--- start ---
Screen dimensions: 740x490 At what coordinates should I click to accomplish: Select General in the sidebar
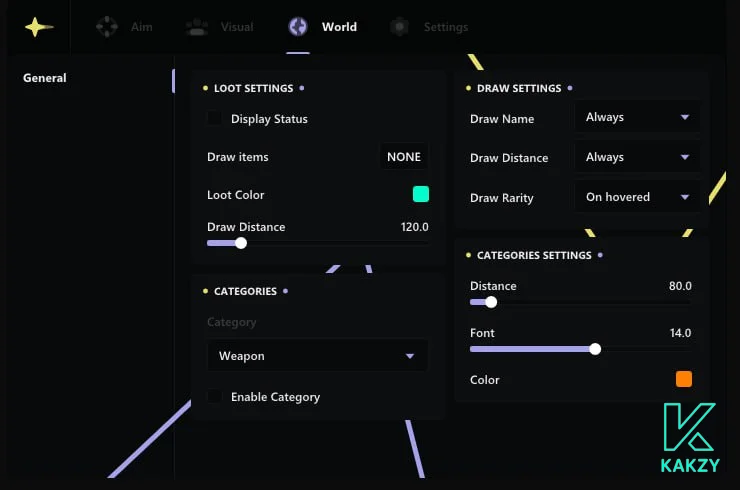click(45, 78)
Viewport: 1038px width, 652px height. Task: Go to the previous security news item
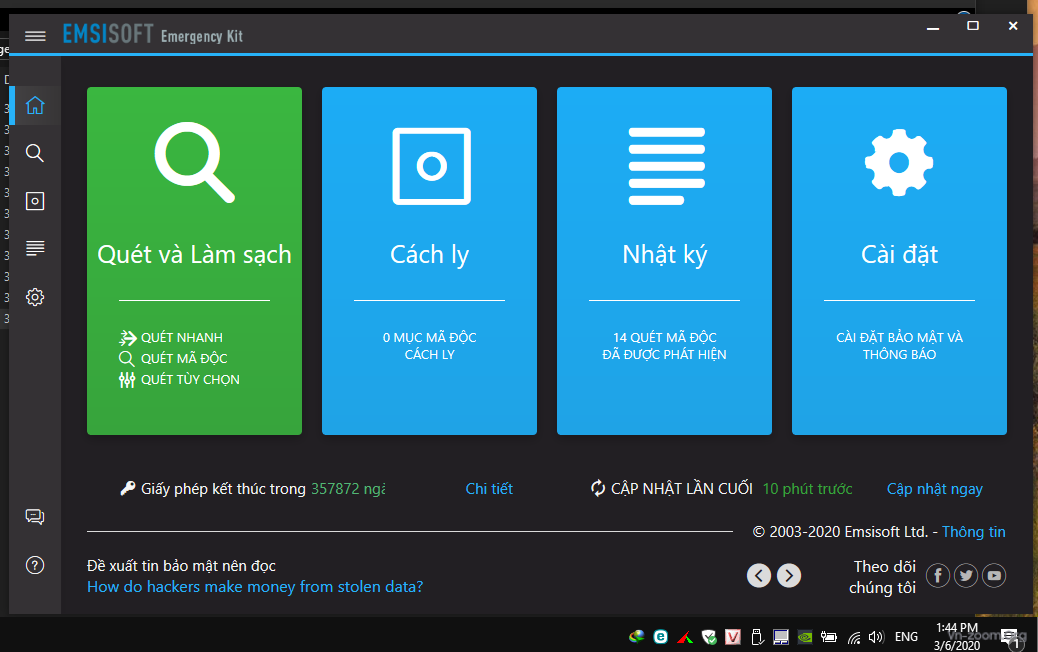coord(759,575)
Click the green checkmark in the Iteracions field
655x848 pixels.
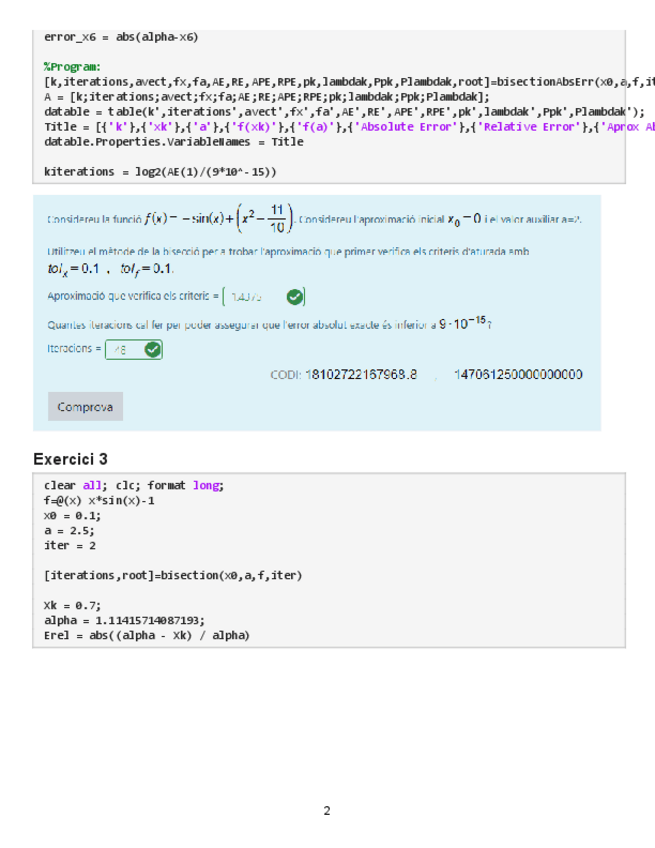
--- end ---
▶ _WHAT YOU ARE ASKED TO DO_
Convert the rows above into a JSON array of strings, one string per line, with blank lines omitted. Omit the pictures.

▶ _ANSWER_
[
  "Screen dimensions: 740x490 At what coordinates should I click to accomplish: Select General in the sidebar",
  "click(45, 78)",
  "Viewport: 1038px width, 652px height. Task: Go to the previous security news item",
  "coord(759,575)",
  "Click the green checkmark in the Iteracions field",
  "655x848 pixels."
]